Who is replacing Reed Hastings as CEO of Netflix?

As Reed Hastings steps down as CEO of video streaming giant Netflix, we profile the tech pioneer and his co-replacements Ted Sarandos and Greg Peters

The show may be over for Netflix co-founder Reed Hastings but the final credits are yet to roll on the epic streaming service platform. It may have been a challenging 2022 for Netflix but the company did receive the welcome news that it had added 7.66 million subscribers in Q4 – putting it ahead of analyst predictions.

In a way, it’s the perfect way for Hastings to beat his anticipated retreat from the company that became synonymous with online streaming, some 25 years after its inception. Back then, in 1997, Hastings and co-founder Marc Randolph spotted an opportunity – combining the new technologies of DVDs and the internet to offer a simple postal service for movie rentals. Brick and mortar stores like Blockbuster never stood a chance.

Incredibly, it was another decade before Netflix became the on-demand streaming service 230 million global subscribers know and love. It began producing its own content back in 2013 and now more than half of the shows on the US site are Netflix Originals.

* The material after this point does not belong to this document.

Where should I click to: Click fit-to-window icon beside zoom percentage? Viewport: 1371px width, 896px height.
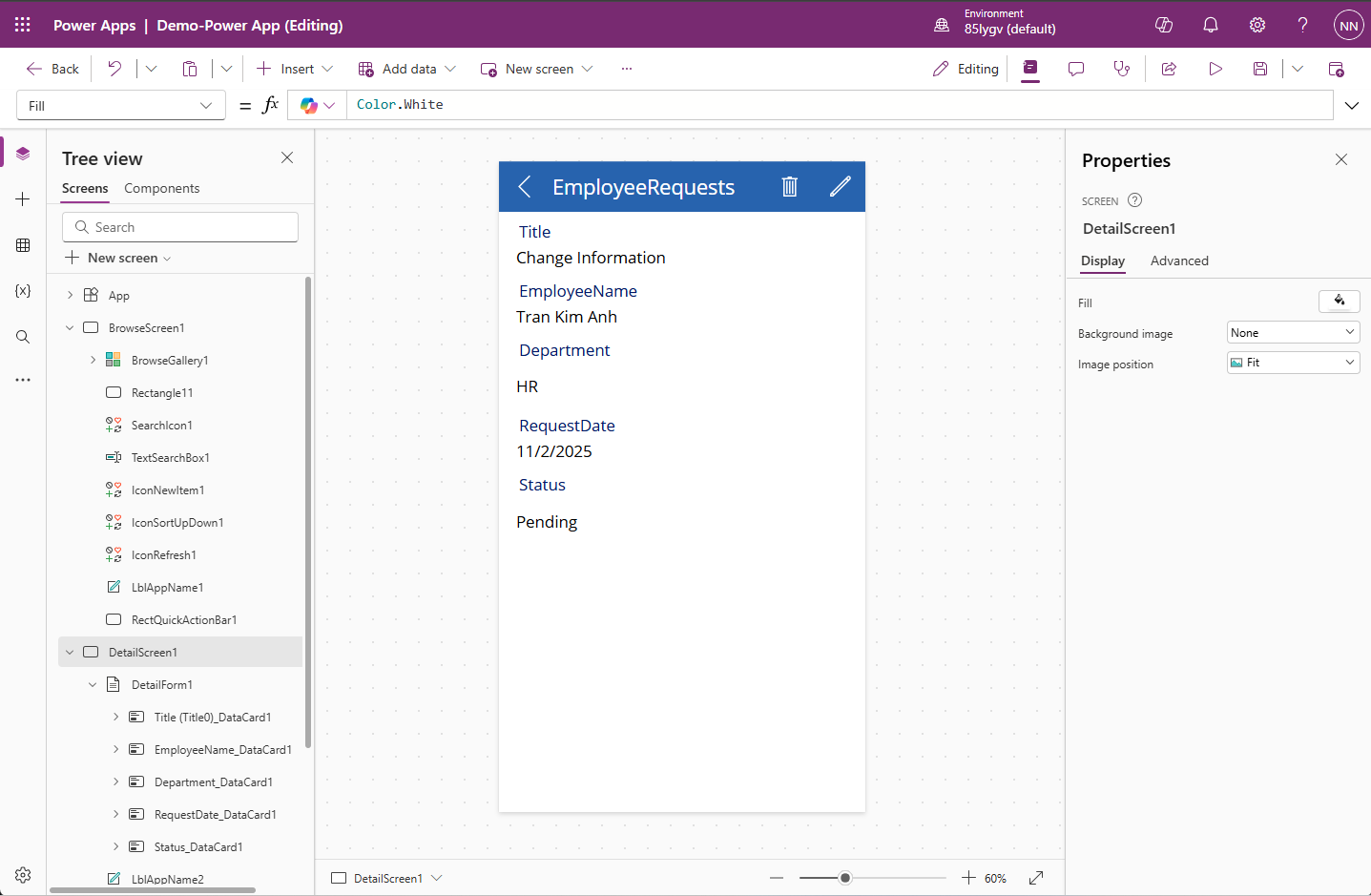coord(1036,878)
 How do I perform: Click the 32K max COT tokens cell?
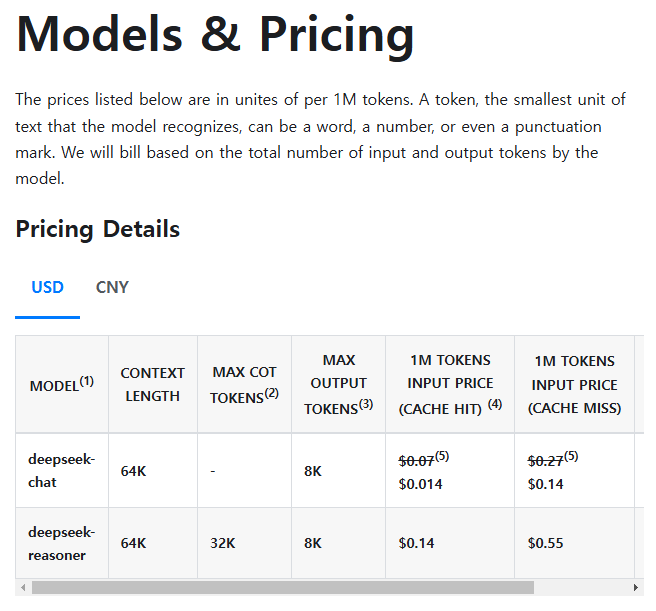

Obviously, Netflix’s dominance did not go unnoticed, with Amazon, Apple, Disney and a whole host of creator / streamers coming online in recent years. Coupled with tough economic times, this competition led to the first real wobble from Netflix as it started to shed subscribers in April 2022. Now Hastings has reversed that worrying trend (via a combination of great content, cheaper subscription packages and clamping down on shared passwords), he can ride off into the sunset like John Wayne in The Shootist. Well, at least take the role of Executive Chairman.

Who is taking over as the new CEO of Netflix?

Taking the reins will be existing co-CEO Ted Sarandos and COO Greg Peters, who will share co-CEO duties. Many tech firms have tried the co-CEO model (SAP, Oracle, Salesforce to name a few) but with limited success, so it will be interesting to see how this double-act approach works at Netflix.

Sarandos and Peters knew this day was coming and the board had been planning this succession for years, but they could not have imagined the torrid time they have faced in the last 12-18 months.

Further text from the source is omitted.